** Opening MATERIALS PROVIDED block **
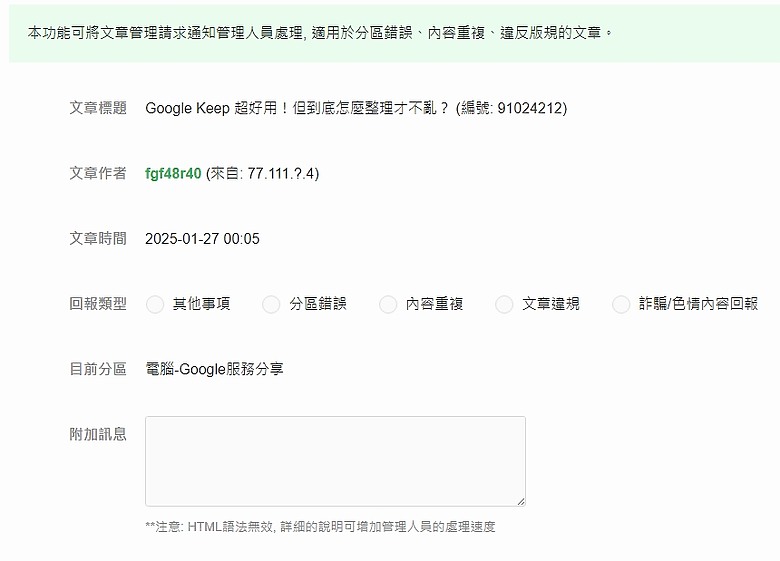Pick the 內容重複 radio option

(x=388, y=304)
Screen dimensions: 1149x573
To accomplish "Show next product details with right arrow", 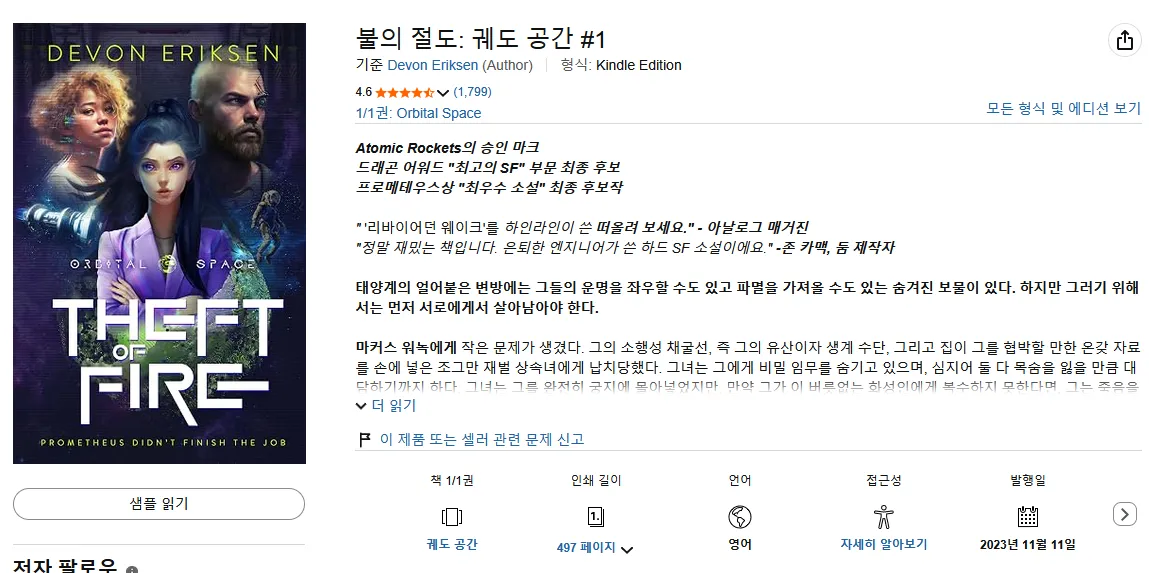I will pos(1124,514).
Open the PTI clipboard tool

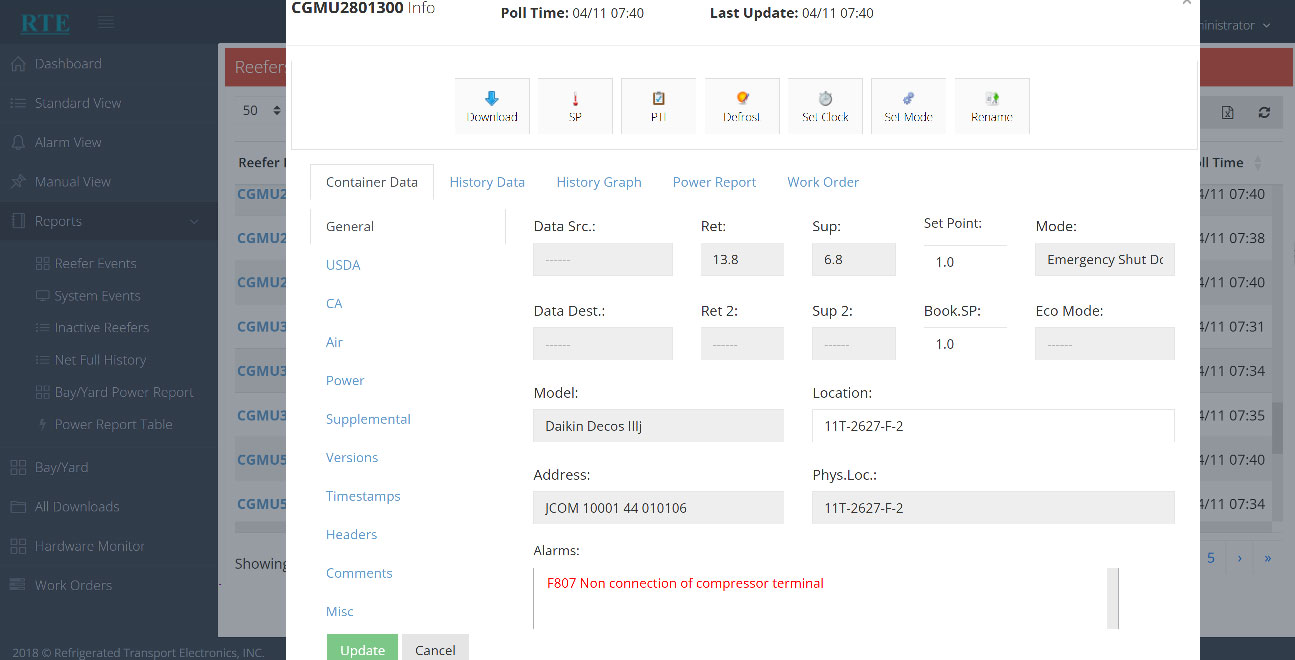click(x=658, y=105)
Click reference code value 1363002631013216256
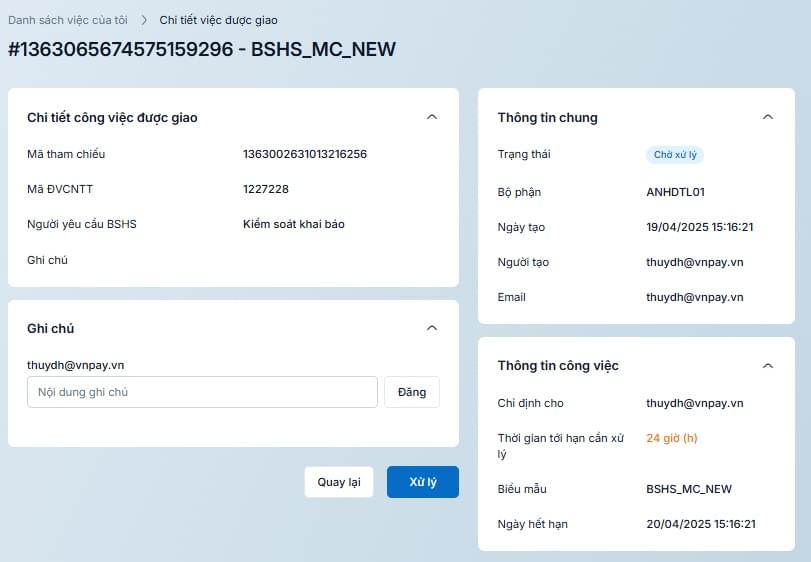811x562 pixels. [x=305, y=154]
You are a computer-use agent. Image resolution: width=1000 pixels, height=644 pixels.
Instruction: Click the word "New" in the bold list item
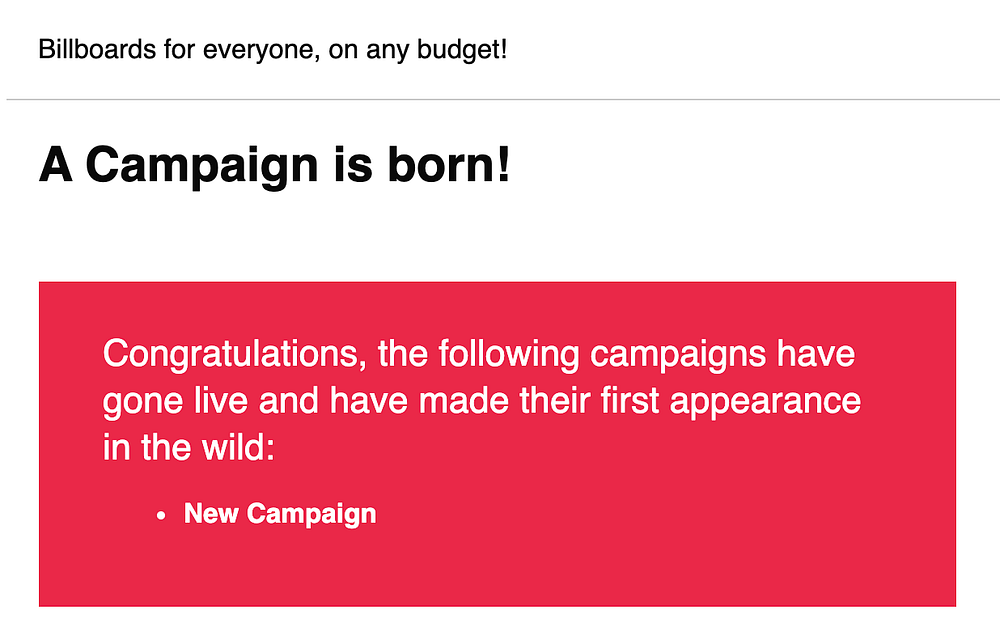212,514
** Closing MATERIALS PROVIDED block **
Copy out, exactly and without pictures, each line from the one containing "Click reference code" through the final line of the entries, both ends included.

Click reference code value 1363002631013216256
811x562 pixels. [x=305, y=154]
You are a computer-use agent. Image resolution: width=1000 pixels, height=644 pixels.
Instruction: Click the word "New" in the bold list item
212,514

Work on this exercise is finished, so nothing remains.